De nouveaux témoignages de la vie découverts sur Mars par le rover Curiosity
Molécules organiques•De nouveaux éléments constitutifs de la vie sur Mars ont été découverts par un rover de la Nasa, à la suite d’expériences chimiques inédites. Ils pourraient s’être développés sur Mars ou y avoir été déposés à la suite du crash de météorites20 Minutes avec AFP
De nouveaux éléments constitutifs de la vie sur Mars ont été découverts par un rover de la Nasa, à la suite d’expériences chimiques inédites, ont annoncé mardi des chercheurs.
Ces molécules organiques ne constituent pas une preuve définitive de la présence de la vie par le passé sur Mars, souligne toutefois l’équipe menée par la Nasa, car elles peuvent aussi être issues du crash de météorites. Mais ces indices importants de l’histoire martienne ont été préservés à la surface de la planète depuis plus de trois milliards d’années. A cette époque, la surface de Mars était couverte de grands lacs et de rivières remplies d’eau à l’état liquide, un ingrédient clé de la vie.

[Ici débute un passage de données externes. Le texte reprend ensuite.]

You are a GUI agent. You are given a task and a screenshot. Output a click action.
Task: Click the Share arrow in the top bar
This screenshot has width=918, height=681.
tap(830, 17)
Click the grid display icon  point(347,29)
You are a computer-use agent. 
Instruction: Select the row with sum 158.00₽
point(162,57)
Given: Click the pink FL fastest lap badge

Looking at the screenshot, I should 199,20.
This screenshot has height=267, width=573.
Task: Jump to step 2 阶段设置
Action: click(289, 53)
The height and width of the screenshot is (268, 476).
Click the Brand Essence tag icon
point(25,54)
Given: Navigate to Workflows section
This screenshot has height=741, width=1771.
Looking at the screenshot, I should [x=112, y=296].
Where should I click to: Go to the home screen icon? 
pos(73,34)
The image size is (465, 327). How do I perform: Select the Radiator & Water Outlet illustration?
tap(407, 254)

Curiosity s’est posé dans un ancien lac dénommé le cratère de Gale en 2012, et a depuis cherché des signes de vie. Ce rover de la taille d’une voiture transportait avec lui deux tubes d’un produit chimique dénommé TMAH, capable de décomposer la matière organique pour en déterminer la composition.
« Cette expérience n’avait jamais été menée auparavant », explique Amy Williams, une astrobiologiste travaillant sur la mission Curiosity. L’équipe était sous pression car elle ne disposait que de « deux cartouches pour viser juste », ajoute l’autrice principale de l’étude publiée dans Nature Communications. L’expérimentation, conduite en 2020, a détecté plus de 20 molécules organiques. Pour plusieurs d’entre elles, leur présence sur Mars n’avait encore jamais été confirmée, comme le benzothiophène, qui a en revanche déjà été retrouvé dans des météorites et des astéroïdes.
Ramener des pierres de Mars sur Terre
« Les mêmes éléments qui se sont abattus sur Mars sous forme de météorites sont ceux qui se sont abattus sur la Terre, et ils ont probablement fourni les éléments constitutifs de la vie telle que nous la connaissons sur notre planète », explique Amy Williams. Une autre molécule qui contient de l’azote « est un élément précurseur de la structure finale de l’ADN », ajoute-t-elle. Mais cela ne suffit pas à prouver que la vie soit un jour apparue sur Mars. Une manière potentielle d’y parvenir serait de ramener sur Terre des pierres de Mars afin de les analyser plus précisément, explique la chercheuse.